2644 - Survey on Education of Systemic Therapy (Immunotherapy, Targeted Therapy, Chemotherapy) during Radiation Oncology Residency
Presenter(s)

O. E. Ojo1, B. Gui2, and P. Bhupesh3; 1Department of Radiation Medicine, Northwell, Lake Success, NY, 2Northwell, New Hyde Park, NY, 3Northwell Hospital and Medical Center, Long Island, NY
Purpose/Objective(s): Systemic therapies—chemotherapy, immunotherapy, and targeted therapy—are vital components of cancer treatment and are frequently combined with radiation therapy. However, there is variability in how radiation oncology (RO) residency programs incorporate education on these therapies. Understanding the current state of systemic therapy education is crucial for improving residency training and preparing future radiation oncologists to deliver comprehensive care.
Materials/Methods: This study evaluates the scope, delivery, and effectiveness of systemic therapy education in radiation oncology residency. It examines residents' familiarity, confidence in managing systemic therapies with radiation, and barriers to adequate training. A cross-sectional survey was conducted among 28 radiation oncology residents and recent graduates from 13 U.S. institutions using SurveyMonkey. The survey collected data on structured education, familiarity with therapy schedules, confidence in managing adverse events, and barriers to training. Descriptive statistics were used for analysis.
Results: Survey responses came from residents at various training stages (PGY-2: 21.4%, PGY-3: 21.4%, PGY-4: 25%, PGY-5: 21.4%) and 10.7% early career. Most programs (50%) offered only didactic lectures on systemic therapies, while 33% had no structured education and relied on self-study. Few residents reported exposure to rotations in medical oncology (4%) or a combination of didactics and rotations (11%). 48% of residents were familiar with chemotherapy, immunotherapy, and targeted therapy regimens in combination with radiation, while 24% were unfamiliar. Confidence in staying updated on treatment paradigms was reported by 44%, with 24% lacking confidence, others 32% indicated confidence in treatment paradigms involving chemotherapy alone, immunotherapy alone or targeted therapy alone 4%. Regarding adverse events, 45.5% felt confident in differentiating toxicities from chemotherapy, immunotherapy, and targeted therapy versus radiation side effects. 73% of residents felt “somewhat prepared” to collaborate with medical oncologists on cases requiring systemic therapy and radiation.

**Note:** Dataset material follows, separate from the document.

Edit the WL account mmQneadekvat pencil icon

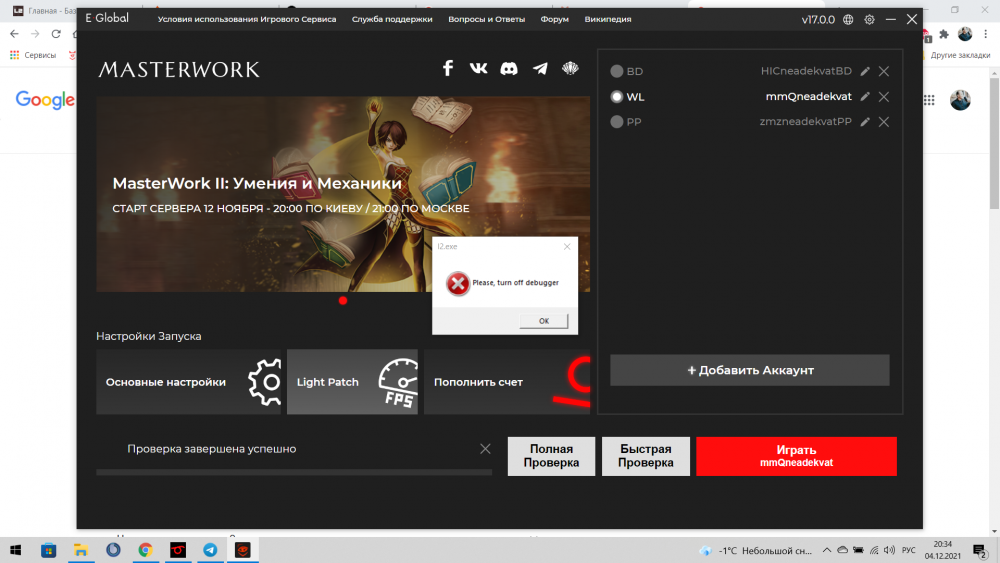coord(865,97)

A need for more formal training on the interactions between immunotherapy and radiation was expressed by 59%. Major obstacles identified included limited structured education (45.5%), time constraints due to clinical duties (59%), and low priority of systemic therapy training (55%)

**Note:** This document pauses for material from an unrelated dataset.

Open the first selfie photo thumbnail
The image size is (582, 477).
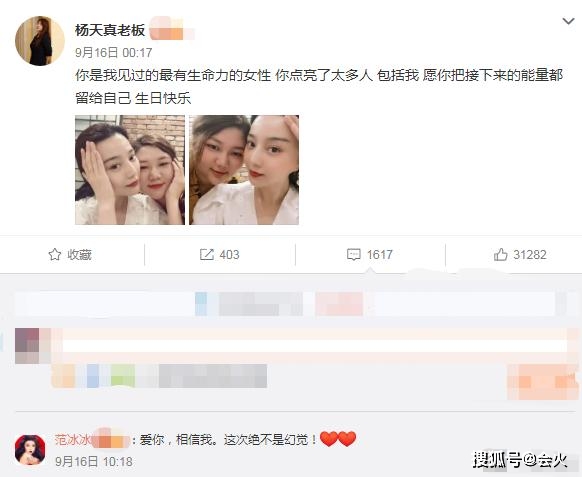[130, 170]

Conclusion: The survey reveals variability in systemic therapy education during radiation oncology residency programs. While systemic therapies are critical, many programs provide limited formal training, and residents often rely on self-study. There is strong demand for structured education, particularly regarding immunotherapy and radiation interactions. Addressing barriers could improve residents' preparedness to manage systemic therapies in combination with radiation, thus enhancing patient care.